Set task: Copy the entries below word for word, starting at the line that contains "Given: Click the Advanced" and ending at the line that contains "point(586,165)", both included.
******
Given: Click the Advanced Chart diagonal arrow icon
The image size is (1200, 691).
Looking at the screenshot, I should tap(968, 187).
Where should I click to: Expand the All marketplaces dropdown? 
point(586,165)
******
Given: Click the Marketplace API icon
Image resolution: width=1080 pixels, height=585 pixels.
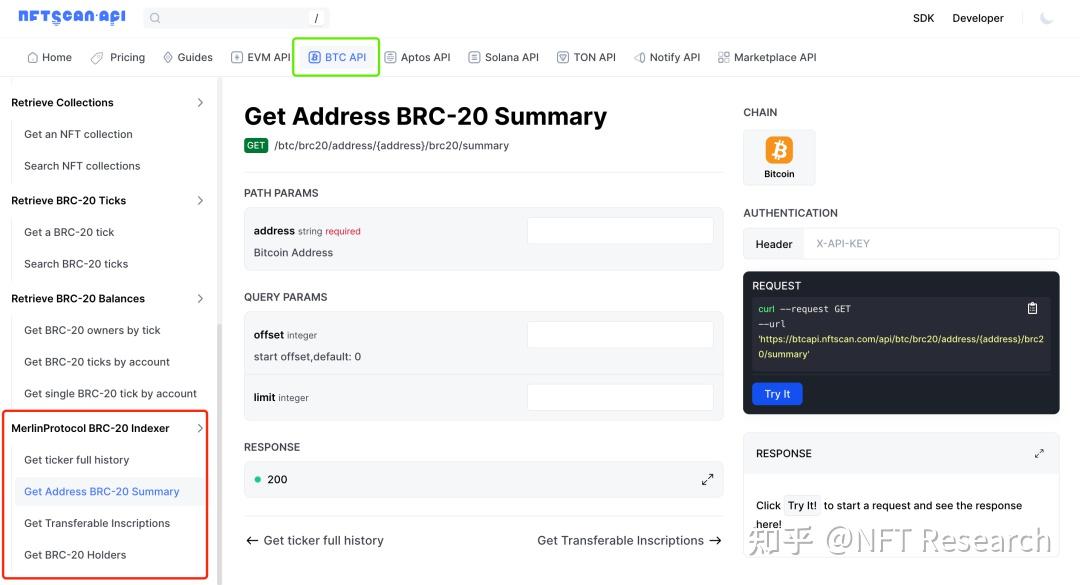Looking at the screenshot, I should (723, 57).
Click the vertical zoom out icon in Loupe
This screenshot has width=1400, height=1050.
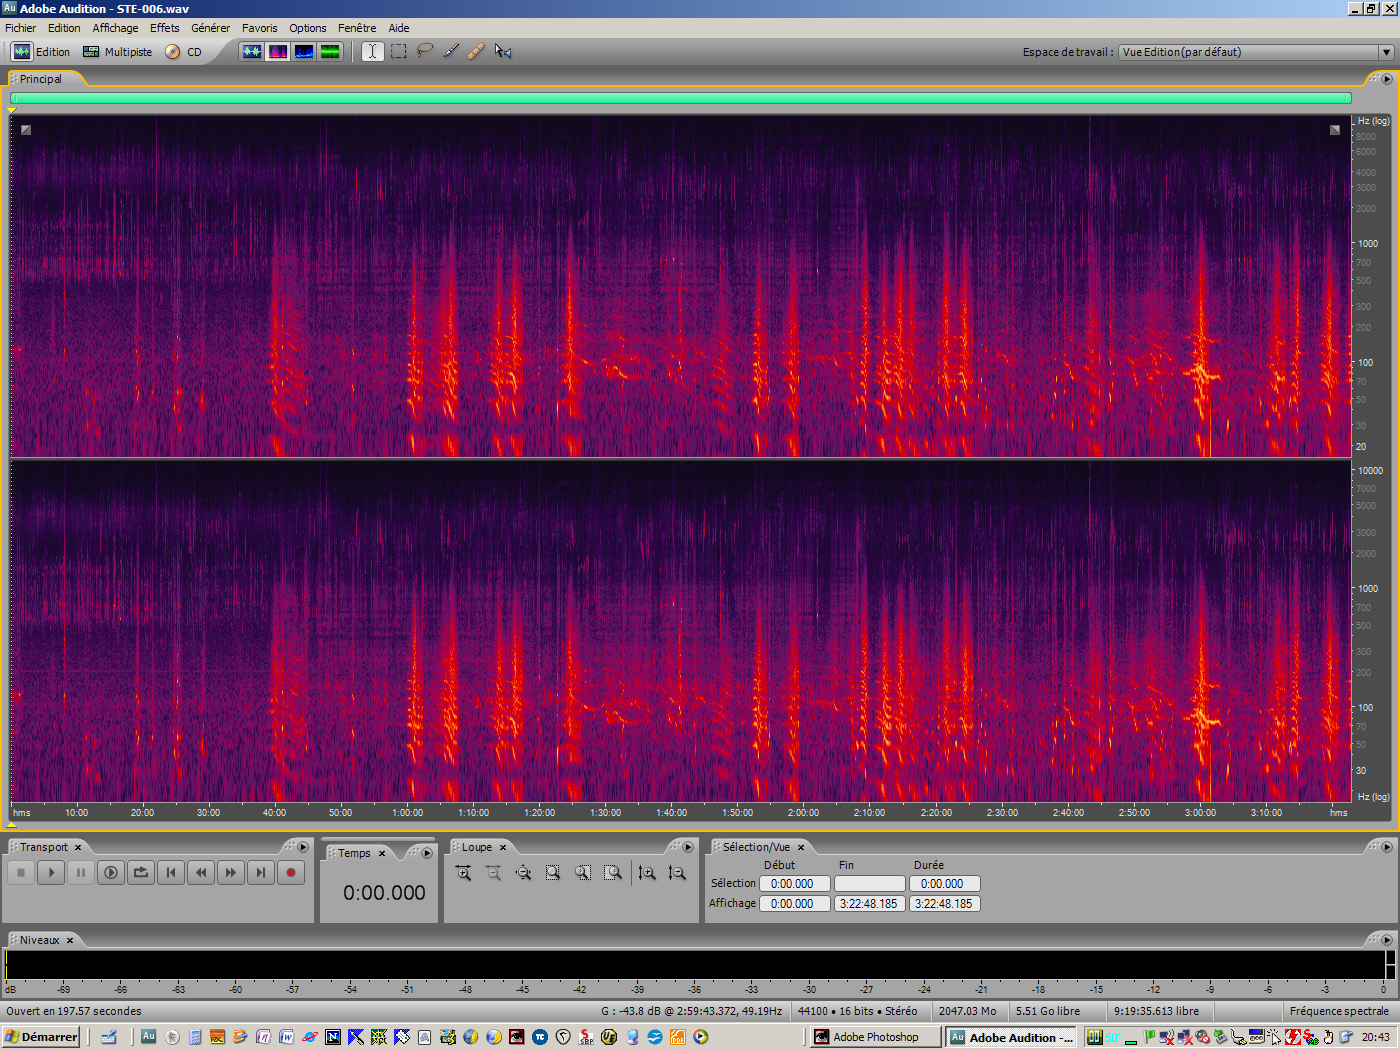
******
Result for this exercise:
Given: Click the Advanced Chart diagonal arrow icon
The image size is (1200, 691).
Looking at the screenshot, I should tap(968, 187).
Where should I click to: Expand the All marketplaces dropdown? 
point(586,165)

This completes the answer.